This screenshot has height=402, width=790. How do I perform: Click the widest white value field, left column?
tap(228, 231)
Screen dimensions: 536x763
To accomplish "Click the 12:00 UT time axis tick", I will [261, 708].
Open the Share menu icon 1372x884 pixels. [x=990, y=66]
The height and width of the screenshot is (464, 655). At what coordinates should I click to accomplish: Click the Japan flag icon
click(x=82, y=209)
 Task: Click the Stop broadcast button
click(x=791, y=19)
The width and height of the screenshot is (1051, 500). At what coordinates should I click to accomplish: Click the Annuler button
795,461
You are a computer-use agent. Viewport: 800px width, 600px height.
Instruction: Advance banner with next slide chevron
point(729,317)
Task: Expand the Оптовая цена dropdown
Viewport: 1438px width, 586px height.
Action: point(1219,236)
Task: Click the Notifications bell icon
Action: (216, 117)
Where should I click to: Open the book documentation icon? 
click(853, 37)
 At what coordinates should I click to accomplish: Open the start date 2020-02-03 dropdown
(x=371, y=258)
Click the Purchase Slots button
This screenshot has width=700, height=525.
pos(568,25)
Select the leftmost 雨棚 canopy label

──────────────────────────────

=== Problem to work on ===
Reproduce every one of the rows above word for word, changing nothing.

=== Task output ===
This screenshot has height=402, width=790. How do I perform: Click the widest white value field, left column?
tap(228, 231)
Screen dimensions: 536x763
To accomplish "Click the 12:00 UT time axis tick", I will [261, 708].
Open the Share menu icon 1372x884 pixels. [x=990, y=66]
The height and width of the screenshot is (464, 655). At what coordinates should I click to accomplish: Click the Japan flag icon
click(x=82, y=209)
 Task: Click the Stop broadcast button
click(x=791, y=19)
The width and height of the screenshot is (1051, 500). At what coordinates should I click to accomplish: Click the Annuler button
795,461
You are a computer-use agent. Viewport: 800px width, 600px height.
Instruction: Advance banner with next slide chevron
point(729,317)
Task: Expand the Оптовая цена dropdown
Viewport: 1438px width, 586px height.
Action: point(1219,236)
Task: Click the Notifications bell icon
Action: (216, 117)
Where should I click to: Open the book documentation icon? 
click(853, 37)
 At what coordinates should I click to accomplish: Open the start date 2020-02-03 dropdown
(x=371, y=258)
Click the Purchase Slots button
This screenshot has width=700, height=525.
pos(568,25)
Select the leftmost 雨棚 canopy label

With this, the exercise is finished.